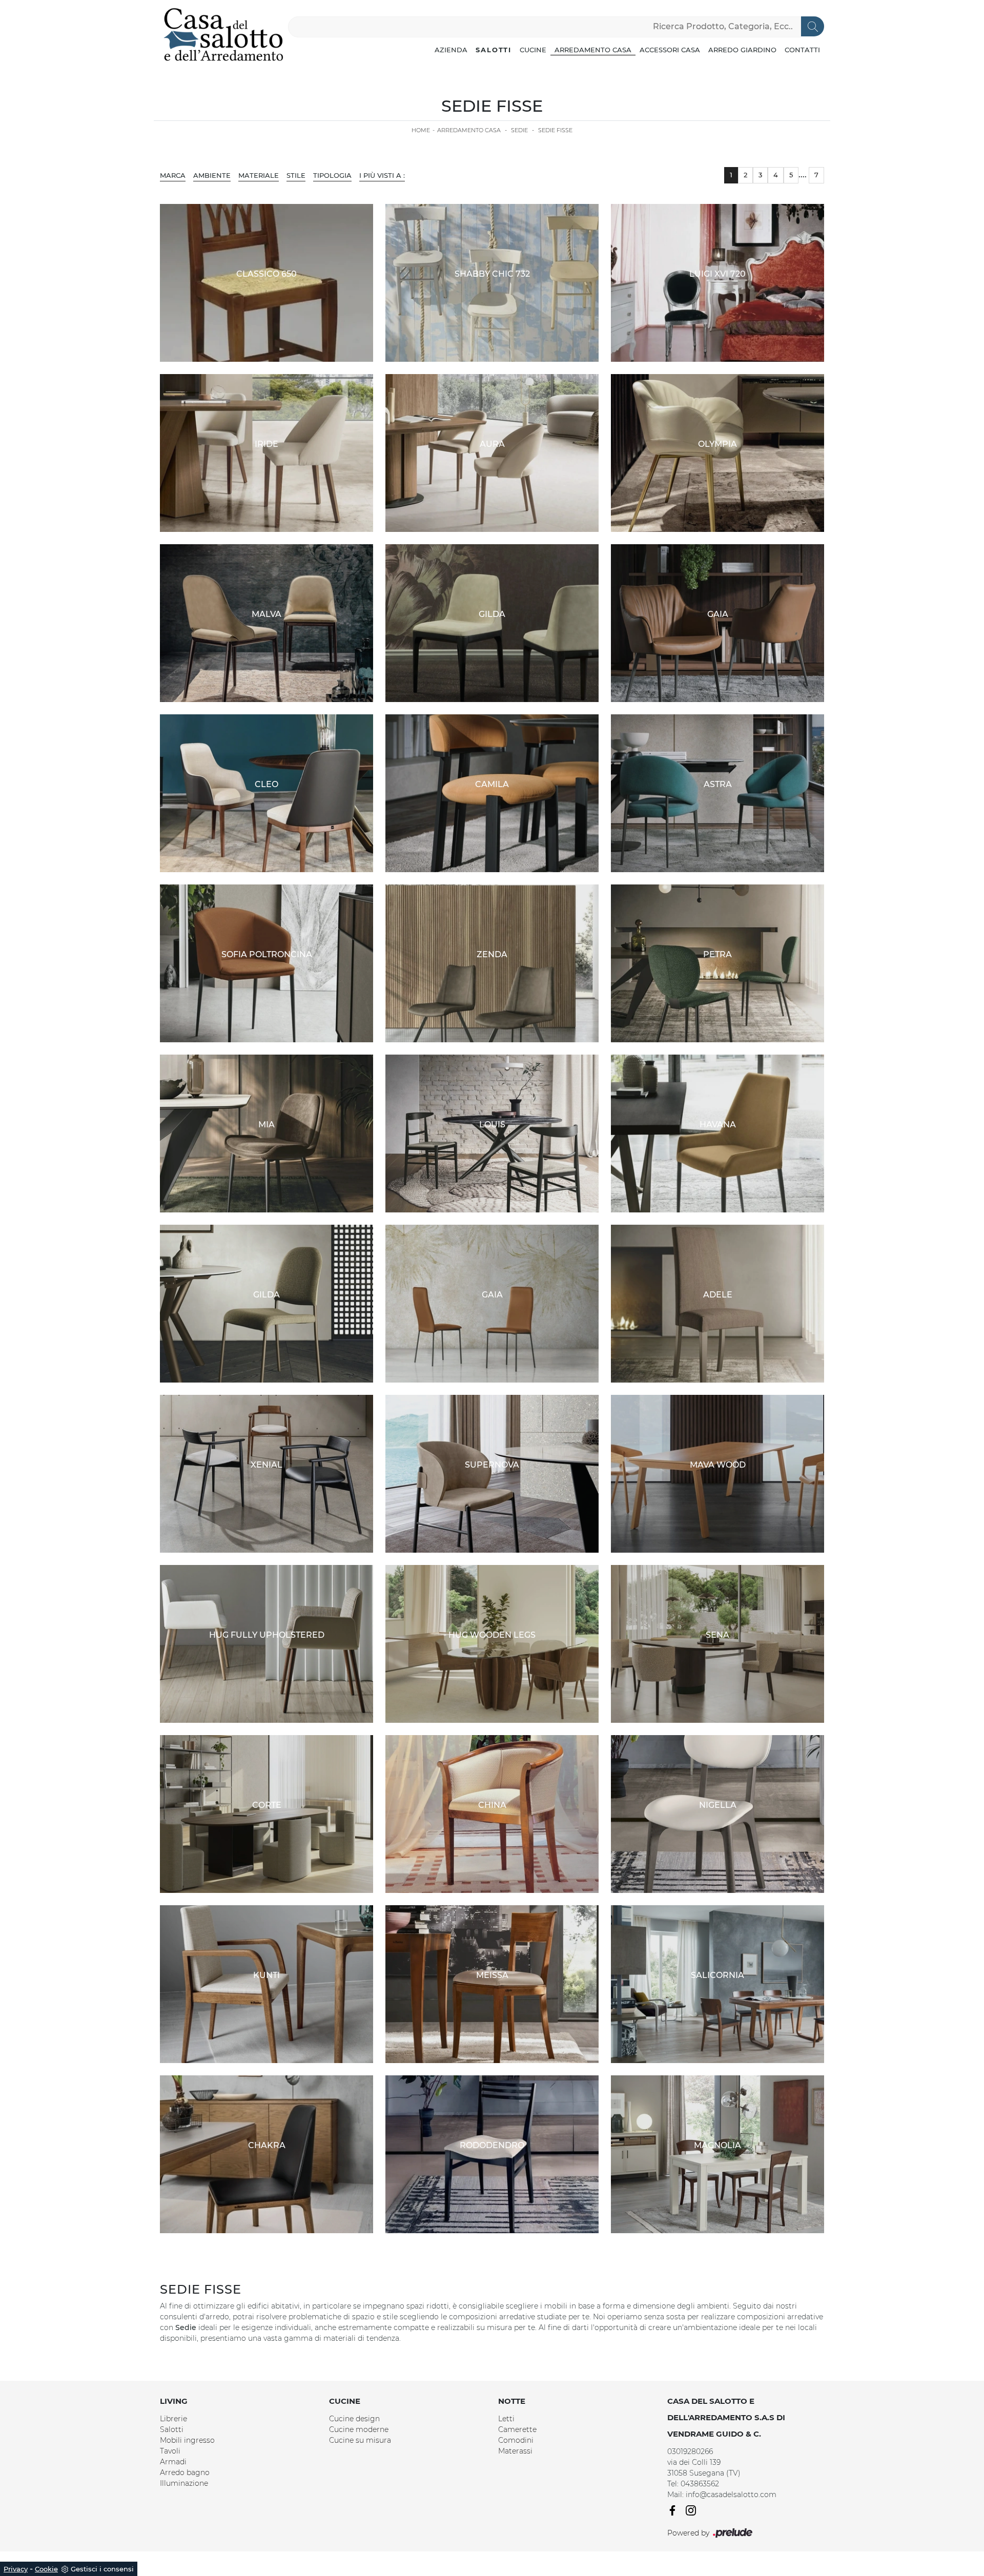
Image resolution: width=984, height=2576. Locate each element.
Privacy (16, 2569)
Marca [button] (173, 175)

--

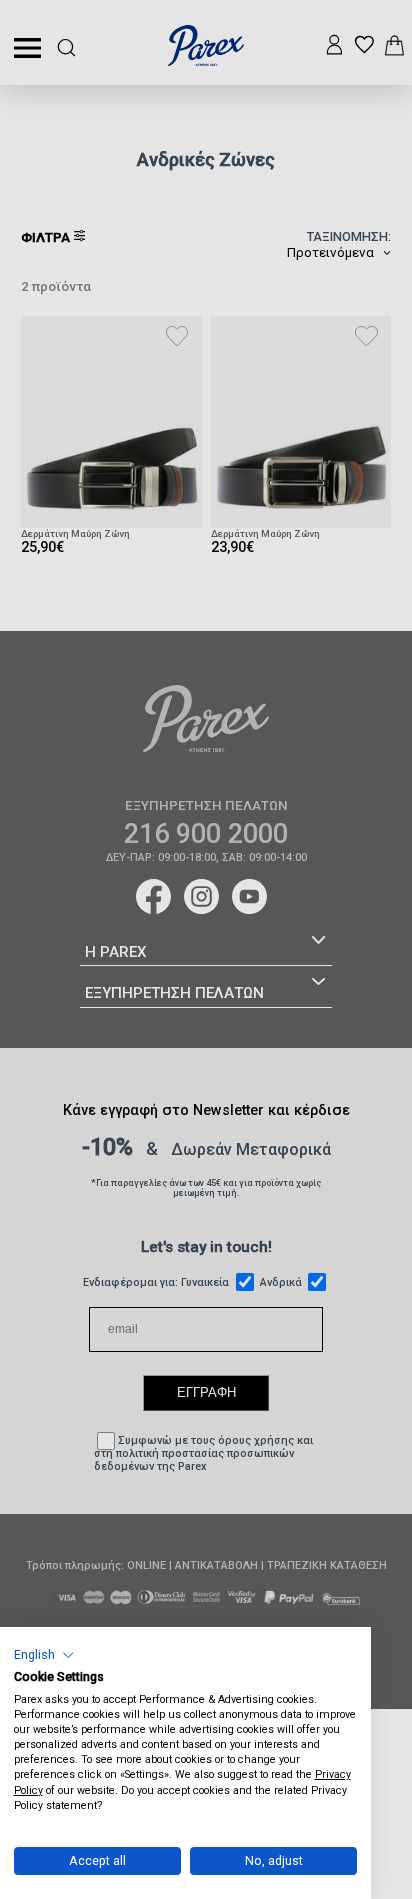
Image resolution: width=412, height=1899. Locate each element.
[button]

- Task details:
Look above for the line containing "Image resolution: width=984, height=2576." and the line containing "Marca [button] (173, 175)". Transcribe both, with the lines between them, exactly.

- Exercise result:
Image resolution: width=984, height=2576. Locate each element.
Privacy (16, 2569)
Marca [button] (173, 175)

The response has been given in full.